(ЦЕЛЬ ЗАДАНИЯ) Выпишите без изменений отрывок из текста о границах модернизма между словами «Перикл Льюис, автор» и «Дональда Чайлдса [8].» включительно.

(ВЫДЕРЖКА СО СТРАНИЦЫ)
_ _ _

Нет единства в понимании модернизма, его границ и сущностных признаков и среди зарубежных исследователей, даже если мы сознательно ограничимся научным источником типа путеводителя, монографии, учебного пособия, которые представляют «выдержанное», выкристаллизовавшееся представление о явлении.

Так, к примеру, в своей «Истории английской литературы» Майкл Александер отводит модернизму лишь 1914-1927 годы, а конец двадцатых и тридцатые годы определяет как «не-модер-низм» (non-modernism) [3: 343].

Джесси Матц в главе «Роман», входящей в коллективное исследование «Путеводитель по модернистской литературе и культуре» (2006), считает «ядром» модернистского романа 4 ключевых текста: «Улисса» (1918-1922) Дж. Джойса, «В поисках утраченного времени» М.Пруста (1913-1927), «Становление американцев» (1925) Г.Стайн и «Человека без свойств» (написан в

1913 г., опубл. в 1952 г.) Р.Музиля. Таким образом, модернизм ограничивается периодом 191020-х гг. Исследователь формулирует распространенное мнение об эволюции модернизма: «В 1930-х годах модернизм начинает вымирать, его последний вздох приходится на начало Второй мировой войны (возможно, это последние произведения Джойса и Вулф - «Поминки по Финне-гану» (1939) и «Между актами» (1941)), а ко времени развития постмодернизма в 1960-х он уже холодный труп» [4: 218].

Авторы «Краткого путеводителя по модернизму» снабжают книгу хронологией, начинающейся 1880-м и завершающейся 1939-м годом. По их мнению, «теоретические размышления о том, когда именно зародился модернизм и когда он прекратил свое существование, выглядят с течением времени все более бесполезными» [5: 2].

Перикл Льюис, автор монографии «Кембриджское введение в модернизм» (2007) отсчитывает хронологию модернизма с появлений бодлеровских «Цветов зла» в 1857 г. и завершает ее постановкой беккетовского «В ожидании Го-до» в 1953 г., отводя модернизму целый век [6: 249-251].

Модернизм как явление с размытыми границами, как «плавающее означаемое» начинает втягивать в свою сферу имена, произведения и явления, прежде с ним не ассоциировавшиеся. За рубежом уже достаточно основательно изучены

связи модернизма (в том числе высокого) с политикой (см., например, [7]), тогда как для российских исследователей пару десятилетий назад аполитичность модернизма была «очевидна». Или появляются такие исследования, как «Модернизм и евгеника: Вулф, Элиот, Йейтс и культура вырождения» Дональда Чайлдса [8].

_ _ _

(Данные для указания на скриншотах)
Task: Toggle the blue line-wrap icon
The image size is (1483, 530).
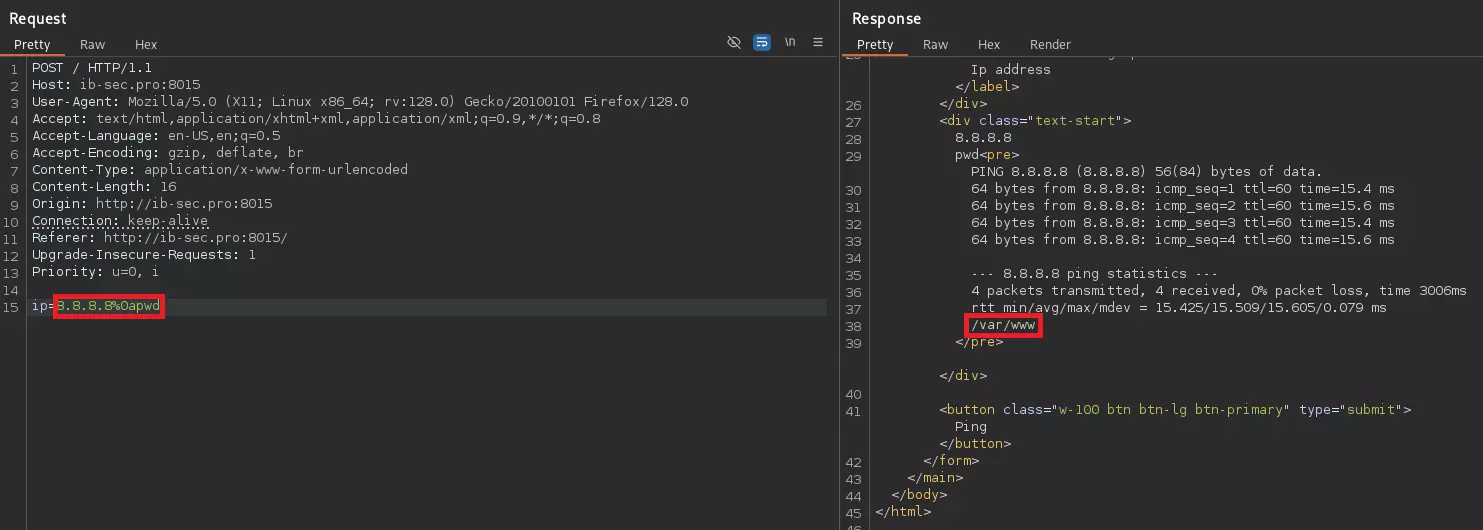Action: pyautogui.click(x=762, y=43)
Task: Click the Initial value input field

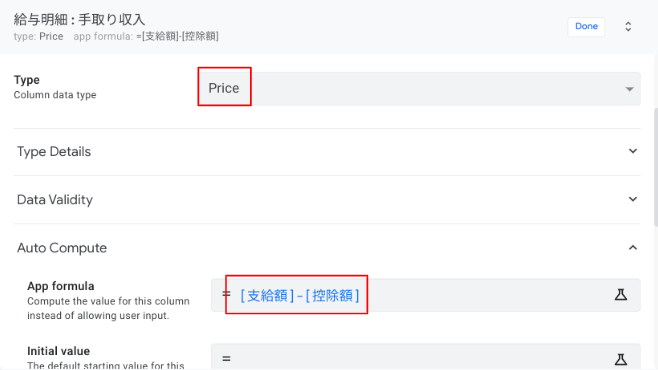Action: [426, 357]
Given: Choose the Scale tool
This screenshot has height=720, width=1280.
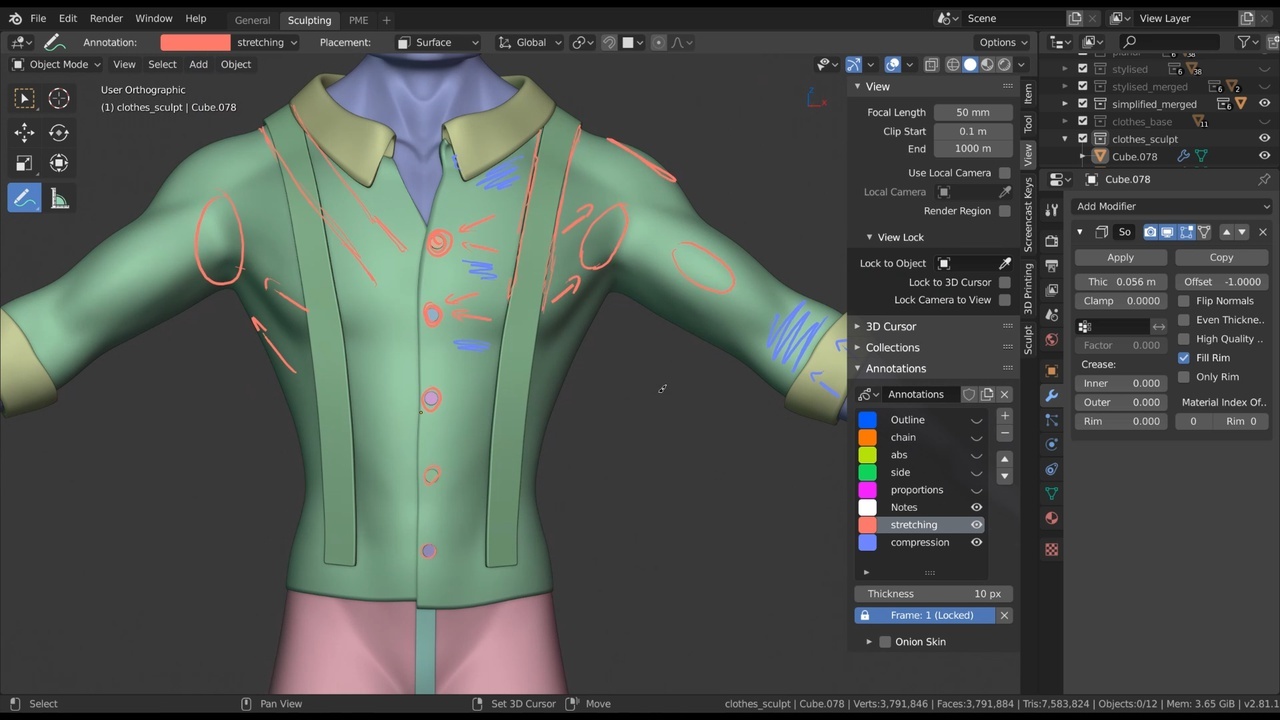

_ _ _

(ОТВЕТ НА ЗАДАНИЕ)
Перикл Льюис, автор монографии «Кембриджское введение в модернизм» (2007) отсчитывает хронологию модернизма с появлений бодлеровских «Цветов зла» в 1857 г. и завершает ее постановкой беккетовского «В ожидании Го-до» в 1953 г., отводя модернизму целый век [6: 249-251].

Модернизм как явление с размытыми границами, как «плавающее означаемое» начинает втягивать в свою сферу имена, произведения и явления, прежде с ним не ассоциировавшиеся. За рубежом уже достаточно основательно изучены

связи модернизма (в том числе высокого) с политикой (см., например, [7]), тогда как для российских исследователей пару десятилетий назад аполитичность модернизма была «очевидна». Или появляются такие исследования, как «Модернизм и евгеника: Вулф, Элиот, Йейтс и культура вырождения» Дональда Чайлдса [8].